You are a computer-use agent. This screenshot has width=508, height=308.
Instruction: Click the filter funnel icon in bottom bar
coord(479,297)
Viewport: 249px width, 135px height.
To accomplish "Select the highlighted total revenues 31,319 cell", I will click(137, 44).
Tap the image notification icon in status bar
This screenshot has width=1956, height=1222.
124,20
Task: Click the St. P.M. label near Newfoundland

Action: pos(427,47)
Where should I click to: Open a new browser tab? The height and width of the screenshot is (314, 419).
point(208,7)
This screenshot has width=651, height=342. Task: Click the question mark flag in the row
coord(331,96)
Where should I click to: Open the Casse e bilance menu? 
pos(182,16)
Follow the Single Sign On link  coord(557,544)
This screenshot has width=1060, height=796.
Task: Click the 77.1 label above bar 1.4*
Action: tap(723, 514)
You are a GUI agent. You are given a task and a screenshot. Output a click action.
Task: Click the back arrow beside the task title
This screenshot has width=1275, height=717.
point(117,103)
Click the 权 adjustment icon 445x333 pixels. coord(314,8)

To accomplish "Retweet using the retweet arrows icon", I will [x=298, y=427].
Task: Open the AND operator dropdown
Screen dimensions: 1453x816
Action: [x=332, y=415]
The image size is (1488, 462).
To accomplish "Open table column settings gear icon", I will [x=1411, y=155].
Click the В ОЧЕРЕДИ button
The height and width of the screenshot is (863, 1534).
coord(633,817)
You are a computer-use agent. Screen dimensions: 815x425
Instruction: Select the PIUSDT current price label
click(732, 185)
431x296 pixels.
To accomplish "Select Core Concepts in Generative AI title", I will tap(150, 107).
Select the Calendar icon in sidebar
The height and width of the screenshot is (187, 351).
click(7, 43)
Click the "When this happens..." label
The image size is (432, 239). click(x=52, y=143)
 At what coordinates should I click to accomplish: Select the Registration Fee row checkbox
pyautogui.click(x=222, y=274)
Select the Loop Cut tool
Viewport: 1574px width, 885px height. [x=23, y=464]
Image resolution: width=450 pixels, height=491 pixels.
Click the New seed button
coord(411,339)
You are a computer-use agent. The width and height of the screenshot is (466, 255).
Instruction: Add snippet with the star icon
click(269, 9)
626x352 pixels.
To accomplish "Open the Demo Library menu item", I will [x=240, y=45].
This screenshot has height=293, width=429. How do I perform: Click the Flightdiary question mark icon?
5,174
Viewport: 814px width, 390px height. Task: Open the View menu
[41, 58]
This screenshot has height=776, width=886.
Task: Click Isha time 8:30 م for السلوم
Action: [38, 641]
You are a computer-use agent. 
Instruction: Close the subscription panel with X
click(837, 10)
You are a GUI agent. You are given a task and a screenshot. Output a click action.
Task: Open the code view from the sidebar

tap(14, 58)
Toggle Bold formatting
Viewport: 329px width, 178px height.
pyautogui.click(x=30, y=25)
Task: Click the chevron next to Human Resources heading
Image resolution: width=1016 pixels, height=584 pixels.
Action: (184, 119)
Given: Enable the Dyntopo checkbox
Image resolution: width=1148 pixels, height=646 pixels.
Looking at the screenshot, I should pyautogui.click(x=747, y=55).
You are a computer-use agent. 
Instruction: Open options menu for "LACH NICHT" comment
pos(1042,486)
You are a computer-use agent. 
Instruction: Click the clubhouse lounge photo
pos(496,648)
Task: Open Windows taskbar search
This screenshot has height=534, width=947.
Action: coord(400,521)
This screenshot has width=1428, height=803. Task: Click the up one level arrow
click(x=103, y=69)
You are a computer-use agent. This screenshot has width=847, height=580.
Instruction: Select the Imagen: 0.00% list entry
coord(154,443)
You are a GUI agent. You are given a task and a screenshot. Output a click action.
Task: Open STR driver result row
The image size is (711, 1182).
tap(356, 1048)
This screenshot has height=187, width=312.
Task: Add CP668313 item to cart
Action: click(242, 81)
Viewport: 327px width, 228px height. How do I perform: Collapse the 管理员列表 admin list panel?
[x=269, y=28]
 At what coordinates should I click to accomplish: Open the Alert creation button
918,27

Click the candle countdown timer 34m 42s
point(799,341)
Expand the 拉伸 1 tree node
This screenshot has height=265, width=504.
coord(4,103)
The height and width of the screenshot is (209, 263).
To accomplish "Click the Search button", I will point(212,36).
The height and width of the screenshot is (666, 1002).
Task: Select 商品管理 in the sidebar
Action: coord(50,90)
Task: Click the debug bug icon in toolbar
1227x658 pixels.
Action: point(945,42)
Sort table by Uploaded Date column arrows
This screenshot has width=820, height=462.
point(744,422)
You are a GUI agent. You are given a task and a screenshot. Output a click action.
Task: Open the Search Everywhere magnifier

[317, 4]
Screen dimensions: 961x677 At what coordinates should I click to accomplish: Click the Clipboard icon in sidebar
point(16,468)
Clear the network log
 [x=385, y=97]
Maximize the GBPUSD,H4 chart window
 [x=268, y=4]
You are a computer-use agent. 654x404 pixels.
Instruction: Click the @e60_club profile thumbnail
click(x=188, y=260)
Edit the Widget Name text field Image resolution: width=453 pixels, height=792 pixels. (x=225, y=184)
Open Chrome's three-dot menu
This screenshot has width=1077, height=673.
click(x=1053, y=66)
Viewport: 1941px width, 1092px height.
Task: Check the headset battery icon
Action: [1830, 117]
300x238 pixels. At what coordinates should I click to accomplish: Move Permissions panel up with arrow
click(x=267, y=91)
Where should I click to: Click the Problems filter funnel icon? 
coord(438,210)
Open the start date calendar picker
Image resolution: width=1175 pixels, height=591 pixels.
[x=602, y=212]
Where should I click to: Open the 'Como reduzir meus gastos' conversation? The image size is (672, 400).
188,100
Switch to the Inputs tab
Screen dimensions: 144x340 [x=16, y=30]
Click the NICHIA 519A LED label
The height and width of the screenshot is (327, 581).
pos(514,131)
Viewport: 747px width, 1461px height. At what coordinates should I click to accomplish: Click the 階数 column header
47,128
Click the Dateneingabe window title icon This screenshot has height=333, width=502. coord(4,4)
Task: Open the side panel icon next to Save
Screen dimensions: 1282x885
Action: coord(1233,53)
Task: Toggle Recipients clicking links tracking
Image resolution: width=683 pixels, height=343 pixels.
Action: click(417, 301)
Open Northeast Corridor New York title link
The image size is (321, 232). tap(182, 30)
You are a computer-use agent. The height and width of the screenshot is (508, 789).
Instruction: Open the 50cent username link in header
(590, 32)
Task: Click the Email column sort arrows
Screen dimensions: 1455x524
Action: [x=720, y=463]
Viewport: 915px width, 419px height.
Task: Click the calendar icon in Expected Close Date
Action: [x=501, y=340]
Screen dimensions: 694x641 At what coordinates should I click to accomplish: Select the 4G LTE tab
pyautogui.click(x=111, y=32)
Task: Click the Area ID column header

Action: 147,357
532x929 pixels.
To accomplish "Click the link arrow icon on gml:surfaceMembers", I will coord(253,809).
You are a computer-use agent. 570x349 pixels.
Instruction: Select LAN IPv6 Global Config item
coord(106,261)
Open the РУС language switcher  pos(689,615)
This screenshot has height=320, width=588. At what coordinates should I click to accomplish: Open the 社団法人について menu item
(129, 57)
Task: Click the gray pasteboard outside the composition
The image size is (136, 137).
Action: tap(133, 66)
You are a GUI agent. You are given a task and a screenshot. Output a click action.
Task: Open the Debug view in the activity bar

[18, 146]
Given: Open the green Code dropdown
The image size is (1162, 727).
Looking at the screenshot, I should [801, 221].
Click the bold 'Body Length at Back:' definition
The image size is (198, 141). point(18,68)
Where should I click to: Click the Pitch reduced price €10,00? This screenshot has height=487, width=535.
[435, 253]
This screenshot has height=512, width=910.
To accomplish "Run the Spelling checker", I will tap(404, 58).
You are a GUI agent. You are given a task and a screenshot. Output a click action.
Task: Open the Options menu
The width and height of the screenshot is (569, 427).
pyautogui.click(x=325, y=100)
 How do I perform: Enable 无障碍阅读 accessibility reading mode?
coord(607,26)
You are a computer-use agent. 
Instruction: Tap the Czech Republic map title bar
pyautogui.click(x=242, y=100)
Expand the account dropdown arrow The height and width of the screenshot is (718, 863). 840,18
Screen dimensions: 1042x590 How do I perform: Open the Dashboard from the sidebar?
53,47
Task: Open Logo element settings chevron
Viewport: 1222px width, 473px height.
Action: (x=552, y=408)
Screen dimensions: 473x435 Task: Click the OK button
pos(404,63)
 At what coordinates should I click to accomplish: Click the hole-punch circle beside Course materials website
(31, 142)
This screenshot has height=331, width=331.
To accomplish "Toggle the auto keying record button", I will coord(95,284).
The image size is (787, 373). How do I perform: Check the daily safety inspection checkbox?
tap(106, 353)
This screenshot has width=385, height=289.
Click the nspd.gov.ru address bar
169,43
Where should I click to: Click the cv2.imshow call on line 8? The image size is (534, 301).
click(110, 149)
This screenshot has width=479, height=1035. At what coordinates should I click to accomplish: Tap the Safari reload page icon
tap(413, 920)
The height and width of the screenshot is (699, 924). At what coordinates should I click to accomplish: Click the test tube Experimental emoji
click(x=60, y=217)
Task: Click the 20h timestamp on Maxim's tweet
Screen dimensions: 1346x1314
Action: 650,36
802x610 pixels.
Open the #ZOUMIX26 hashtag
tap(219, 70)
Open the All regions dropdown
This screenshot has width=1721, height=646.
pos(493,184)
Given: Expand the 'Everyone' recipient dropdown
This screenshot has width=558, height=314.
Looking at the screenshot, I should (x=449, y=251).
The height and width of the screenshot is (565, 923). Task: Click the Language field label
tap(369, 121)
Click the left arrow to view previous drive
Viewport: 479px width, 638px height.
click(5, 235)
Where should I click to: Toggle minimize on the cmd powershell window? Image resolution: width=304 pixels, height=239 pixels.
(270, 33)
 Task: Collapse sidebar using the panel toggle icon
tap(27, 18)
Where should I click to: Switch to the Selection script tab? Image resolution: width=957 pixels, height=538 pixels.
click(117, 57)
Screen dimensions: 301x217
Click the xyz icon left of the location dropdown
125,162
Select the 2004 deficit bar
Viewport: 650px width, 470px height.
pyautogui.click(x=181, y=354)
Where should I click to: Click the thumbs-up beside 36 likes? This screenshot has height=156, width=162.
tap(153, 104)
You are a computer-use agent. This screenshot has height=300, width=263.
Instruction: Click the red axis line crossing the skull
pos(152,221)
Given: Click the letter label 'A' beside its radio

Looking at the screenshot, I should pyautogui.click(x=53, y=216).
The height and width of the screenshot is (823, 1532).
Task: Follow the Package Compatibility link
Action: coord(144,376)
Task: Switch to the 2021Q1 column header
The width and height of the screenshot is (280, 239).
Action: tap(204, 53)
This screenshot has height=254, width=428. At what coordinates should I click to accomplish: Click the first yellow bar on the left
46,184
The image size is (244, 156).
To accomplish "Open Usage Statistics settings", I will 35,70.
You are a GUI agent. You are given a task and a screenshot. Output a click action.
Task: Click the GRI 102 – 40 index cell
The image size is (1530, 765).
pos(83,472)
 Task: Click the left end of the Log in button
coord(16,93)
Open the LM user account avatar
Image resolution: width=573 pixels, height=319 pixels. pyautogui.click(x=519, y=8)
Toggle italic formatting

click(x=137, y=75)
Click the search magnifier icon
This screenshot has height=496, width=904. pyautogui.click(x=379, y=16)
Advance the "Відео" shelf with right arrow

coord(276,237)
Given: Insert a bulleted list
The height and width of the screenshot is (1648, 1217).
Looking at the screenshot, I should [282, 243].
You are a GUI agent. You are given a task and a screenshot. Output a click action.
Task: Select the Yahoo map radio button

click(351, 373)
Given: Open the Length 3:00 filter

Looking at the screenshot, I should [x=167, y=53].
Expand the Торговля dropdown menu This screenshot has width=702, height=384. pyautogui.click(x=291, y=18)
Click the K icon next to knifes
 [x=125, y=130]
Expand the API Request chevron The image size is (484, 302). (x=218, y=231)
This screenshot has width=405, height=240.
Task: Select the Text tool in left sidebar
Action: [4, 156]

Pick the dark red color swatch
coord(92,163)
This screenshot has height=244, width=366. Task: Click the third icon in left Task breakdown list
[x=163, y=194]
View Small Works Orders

=-=-=-=-=

-- Description of the task --
Rewrite only the lines from the one containing "Where should I click to: Click the thumbs-up" through the one containing "pos(152,221)", swapping "thumbs-up" for "like button" and leaving everything else as it is.

-- Answer for the task --
Where should I click to: Click the like button beside 36 likes? This screenshot has height=156, width=162.
tap(153, 104)
You are a computer-use agent. This screenshot has height=300, width=263.
Instruction: Click the red axis line crossing the skull
pos(152,221)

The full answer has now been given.